Bal Gangadhar Tilak was an Indian nationalist and an independence activist mentioned as the first leader of the Indian Independence Movement The British colonial authorities called him “The father of the Indian unrest.”
He was also conferred with the title of “Lokmanya“, which means “accepted by the people (as their leader)”. Mahatma Gandhi called him “The Maker of Modern India“. Tilak was one of the first and strongest advocates of Swaraj.
He is known for his quote in Marathi: “Swarajya is my birthright and I shall have it!”.
He formed a close alliance with many Indian National Congress leaders including Bipin Chandra Pal, Lala Lajpat Rai, Aurobindo Ghose, V. O. Chidambaram Pillai, and Muhammad Ali Jinnah.
- Early life.
- Political carrier.
- Indian national congress.
- Social reforms.
- Newspapers and Books.
- Social views.
- Keshav Gangadhar Tilak was born on July 22, 1856. in Ratnagiri, a small coastal town in south-western Maharashtra.

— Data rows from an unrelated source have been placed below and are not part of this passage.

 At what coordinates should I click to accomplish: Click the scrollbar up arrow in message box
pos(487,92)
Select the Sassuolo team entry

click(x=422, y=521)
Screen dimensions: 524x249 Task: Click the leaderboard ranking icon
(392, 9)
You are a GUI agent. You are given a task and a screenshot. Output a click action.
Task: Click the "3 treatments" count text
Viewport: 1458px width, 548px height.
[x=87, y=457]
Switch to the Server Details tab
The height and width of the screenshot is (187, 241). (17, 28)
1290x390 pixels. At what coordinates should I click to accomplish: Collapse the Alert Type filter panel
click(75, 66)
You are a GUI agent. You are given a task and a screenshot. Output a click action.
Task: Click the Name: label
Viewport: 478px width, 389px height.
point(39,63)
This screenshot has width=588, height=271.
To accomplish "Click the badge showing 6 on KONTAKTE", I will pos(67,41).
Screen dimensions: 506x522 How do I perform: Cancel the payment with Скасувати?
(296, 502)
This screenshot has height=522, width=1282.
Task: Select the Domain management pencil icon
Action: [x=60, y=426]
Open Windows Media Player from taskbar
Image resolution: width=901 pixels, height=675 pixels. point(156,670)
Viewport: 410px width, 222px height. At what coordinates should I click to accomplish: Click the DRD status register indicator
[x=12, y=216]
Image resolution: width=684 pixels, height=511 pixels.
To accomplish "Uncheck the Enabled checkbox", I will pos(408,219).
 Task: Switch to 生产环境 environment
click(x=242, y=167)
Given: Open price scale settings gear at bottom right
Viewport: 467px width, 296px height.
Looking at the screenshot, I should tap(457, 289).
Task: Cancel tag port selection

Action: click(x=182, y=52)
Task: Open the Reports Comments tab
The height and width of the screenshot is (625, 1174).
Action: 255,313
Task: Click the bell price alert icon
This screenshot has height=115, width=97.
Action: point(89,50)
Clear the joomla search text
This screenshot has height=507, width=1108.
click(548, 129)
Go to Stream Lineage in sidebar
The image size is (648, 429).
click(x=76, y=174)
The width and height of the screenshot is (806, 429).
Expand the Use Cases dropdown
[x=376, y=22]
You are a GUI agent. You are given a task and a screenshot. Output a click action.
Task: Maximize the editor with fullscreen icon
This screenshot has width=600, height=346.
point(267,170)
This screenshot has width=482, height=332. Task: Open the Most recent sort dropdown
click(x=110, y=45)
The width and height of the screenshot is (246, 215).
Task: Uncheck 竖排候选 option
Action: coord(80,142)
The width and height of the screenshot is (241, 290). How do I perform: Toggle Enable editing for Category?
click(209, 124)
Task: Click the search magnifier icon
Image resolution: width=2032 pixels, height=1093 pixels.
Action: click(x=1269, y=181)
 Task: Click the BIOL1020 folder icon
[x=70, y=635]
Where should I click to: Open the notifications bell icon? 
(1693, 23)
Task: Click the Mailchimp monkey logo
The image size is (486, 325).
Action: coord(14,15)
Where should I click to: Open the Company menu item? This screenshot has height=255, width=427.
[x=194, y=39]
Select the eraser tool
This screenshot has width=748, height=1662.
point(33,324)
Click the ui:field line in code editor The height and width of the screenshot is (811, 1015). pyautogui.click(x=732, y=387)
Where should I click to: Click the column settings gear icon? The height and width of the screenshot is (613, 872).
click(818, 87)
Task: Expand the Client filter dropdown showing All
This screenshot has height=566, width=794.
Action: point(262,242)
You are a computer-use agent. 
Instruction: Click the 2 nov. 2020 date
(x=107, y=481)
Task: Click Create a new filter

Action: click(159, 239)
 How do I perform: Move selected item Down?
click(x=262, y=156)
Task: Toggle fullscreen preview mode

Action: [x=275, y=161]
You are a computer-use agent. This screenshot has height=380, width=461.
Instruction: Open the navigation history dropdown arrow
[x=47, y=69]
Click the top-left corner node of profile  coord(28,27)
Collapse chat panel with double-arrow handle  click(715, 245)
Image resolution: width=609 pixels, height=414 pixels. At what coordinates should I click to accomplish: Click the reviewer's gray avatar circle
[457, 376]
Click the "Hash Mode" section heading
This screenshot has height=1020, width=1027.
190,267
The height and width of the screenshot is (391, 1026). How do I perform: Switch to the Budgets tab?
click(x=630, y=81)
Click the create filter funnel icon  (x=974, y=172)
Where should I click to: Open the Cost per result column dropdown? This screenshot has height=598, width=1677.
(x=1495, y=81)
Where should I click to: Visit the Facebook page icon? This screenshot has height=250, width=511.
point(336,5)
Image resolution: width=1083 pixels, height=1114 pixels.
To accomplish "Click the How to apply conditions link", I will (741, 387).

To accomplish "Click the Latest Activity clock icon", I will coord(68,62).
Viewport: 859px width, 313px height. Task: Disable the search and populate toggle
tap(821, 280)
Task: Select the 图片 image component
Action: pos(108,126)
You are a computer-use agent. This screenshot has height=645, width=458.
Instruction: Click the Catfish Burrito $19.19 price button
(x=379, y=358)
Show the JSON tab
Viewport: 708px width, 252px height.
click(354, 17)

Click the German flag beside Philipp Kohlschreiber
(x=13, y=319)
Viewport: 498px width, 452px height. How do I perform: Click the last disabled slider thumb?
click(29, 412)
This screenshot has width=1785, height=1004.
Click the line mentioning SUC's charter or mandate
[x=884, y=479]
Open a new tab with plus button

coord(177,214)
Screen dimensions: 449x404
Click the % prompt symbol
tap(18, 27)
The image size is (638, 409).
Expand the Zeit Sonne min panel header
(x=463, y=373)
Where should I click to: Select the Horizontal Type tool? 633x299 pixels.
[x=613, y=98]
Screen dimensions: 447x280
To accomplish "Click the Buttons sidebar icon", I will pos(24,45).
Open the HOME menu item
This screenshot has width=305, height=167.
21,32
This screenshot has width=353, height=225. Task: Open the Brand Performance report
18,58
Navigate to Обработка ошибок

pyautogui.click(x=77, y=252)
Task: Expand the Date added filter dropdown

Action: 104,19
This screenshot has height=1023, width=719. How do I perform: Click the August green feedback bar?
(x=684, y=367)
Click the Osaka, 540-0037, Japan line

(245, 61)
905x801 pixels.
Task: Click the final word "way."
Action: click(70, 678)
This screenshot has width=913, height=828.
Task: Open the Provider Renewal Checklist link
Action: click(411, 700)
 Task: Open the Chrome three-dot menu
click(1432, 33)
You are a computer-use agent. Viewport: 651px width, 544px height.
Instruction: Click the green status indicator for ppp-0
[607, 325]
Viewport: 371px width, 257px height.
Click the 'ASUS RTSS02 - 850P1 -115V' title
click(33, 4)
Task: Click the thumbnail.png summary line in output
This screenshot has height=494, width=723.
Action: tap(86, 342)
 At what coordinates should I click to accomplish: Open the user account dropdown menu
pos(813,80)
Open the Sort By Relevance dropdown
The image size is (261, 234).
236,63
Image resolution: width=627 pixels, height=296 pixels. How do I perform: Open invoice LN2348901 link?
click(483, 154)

- His father, Gangadhar Shastri was a noted Sanskrit scholar and school teacher at Ratnagiri.
- His mother’s name was Parvati Bai Gangadhar.
- In 1871 Tilak was married to Tapibai who was later rechristened as Satyabhamabai.
- After graduating from Deccan College, Pune, in 1877 in Sanskrit and Mathematics, Tilak studied L.L.B. at the Government Law College, Bombay.
- He received his law degree in 1879.
- Though he was among India’s first generation of youths to receive a modern, college education, Tilak strongly criticized the educational system followed by the British in India.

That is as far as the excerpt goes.